What the task asks: Carry on the passage about the history of naturopathy, starting right after its final sentence.

Page extract:
*** Block opens ***

History of Naturopathy
Naturopathy is a whole medical system that has its roots in Germany. It was developed further in the late 19th and early 20th centuries in the United States, where today it is part of complementary and alternative medicine (CAM) group of diverse medical and health care systems, practices, and products that are not presently considered to be part of conventional medicine. Complementary medicine is used together with conventional medicine, and alternative medicine is used in place of conventional medicine. The word naturopathy comes from Greek and Latin and literally translates as "nature disease."
A central belief in naturopathy is that nature has a healing power (a principal called vis medicatrix naturae). Another belief is that living organisms (including the human body) have the power to maintain (or return to) a state of balance and health, and to heal themselves. Practitioners of naturopathy prefer to use treatment approaches that they consider being the most natural and least invasive, instead of using drugs and more invasive procedures.

*** Block closes ***

Collected data
*** Block opens ***

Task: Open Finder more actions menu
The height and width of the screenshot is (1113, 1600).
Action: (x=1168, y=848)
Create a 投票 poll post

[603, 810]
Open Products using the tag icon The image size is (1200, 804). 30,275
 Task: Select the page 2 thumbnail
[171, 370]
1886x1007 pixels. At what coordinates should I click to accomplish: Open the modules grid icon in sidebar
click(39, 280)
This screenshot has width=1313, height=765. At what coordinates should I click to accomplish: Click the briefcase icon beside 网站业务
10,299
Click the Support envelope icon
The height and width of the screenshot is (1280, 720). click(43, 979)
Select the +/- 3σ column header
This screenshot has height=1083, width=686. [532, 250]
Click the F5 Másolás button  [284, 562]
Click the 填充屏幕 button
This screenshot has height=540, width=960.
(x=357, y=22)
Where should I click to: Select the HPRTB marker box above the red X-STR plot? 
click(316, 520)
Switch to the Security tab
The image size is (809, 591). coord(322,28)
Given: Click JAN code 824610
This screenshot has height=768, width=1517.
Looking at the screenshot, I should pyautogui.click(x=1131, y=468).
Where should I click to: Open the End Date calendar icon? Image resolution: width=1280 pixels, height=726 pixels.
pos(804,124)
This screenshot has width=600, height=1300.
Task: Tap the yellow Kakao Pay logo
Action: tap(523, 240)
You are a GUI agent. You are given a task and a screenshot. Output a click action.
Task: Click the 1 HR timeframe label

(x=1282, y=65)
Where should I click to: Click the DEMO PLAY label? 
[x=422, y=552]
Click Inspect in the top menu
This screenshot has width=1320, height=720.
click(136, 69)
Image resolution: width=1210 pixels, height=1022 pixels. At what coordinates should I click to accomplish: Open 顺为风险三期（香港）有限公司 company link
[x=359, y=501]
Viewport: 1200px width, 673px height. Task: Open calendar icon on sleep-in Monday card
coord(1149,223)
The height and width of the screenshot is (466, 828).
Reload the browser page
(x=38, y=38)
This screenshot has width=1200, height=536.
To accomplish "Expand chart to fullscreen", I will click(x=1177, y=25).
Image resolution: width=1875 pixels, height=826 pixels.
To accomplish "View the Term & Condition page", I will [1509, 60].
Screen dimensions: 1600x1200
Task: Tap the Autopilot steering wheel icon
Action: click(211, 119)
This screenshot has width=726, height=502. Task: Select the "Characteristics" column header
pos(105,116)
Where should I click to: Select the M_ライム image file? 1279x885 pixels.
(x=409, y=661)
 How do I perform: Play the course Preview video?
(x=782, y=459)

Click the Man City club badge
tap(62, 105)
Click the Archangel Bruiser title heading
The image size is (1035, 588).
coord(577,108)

*** Block closes ***

Written answer:
Naturopathy was named and popularized in the United States by Benedict Lust, who was born in Germany in the late 1800s. When Lust became seriously ill with what he believed was tuberculosis, a priest and healer in Germany named Sebastian Kneipp treated him. Kneipp's treatment was based on various healing approaches and philosophies that were popular in Europe, including: Hydrotherapy (water treatments) and the "nature cure" movement, which focused on restoring health through a return to nature. This movement advocated therapies such as gentle exercise, herbal medications, wholesome dietary approaches, and exposure to sun and air.
Lust found his health much improved from Kneipp's treatment, and when he immigrated to the United States at the turn of the 20th century, he was dedicated to popularizing it. He gave it the name naturopathy, led the way in developing it as a medical system in the United States, and founded the first naturopathic college and professional association. In naturopathy's early years, other therapies were added to its practice-for example, homeopathy and manipulation (a hands-on therapy).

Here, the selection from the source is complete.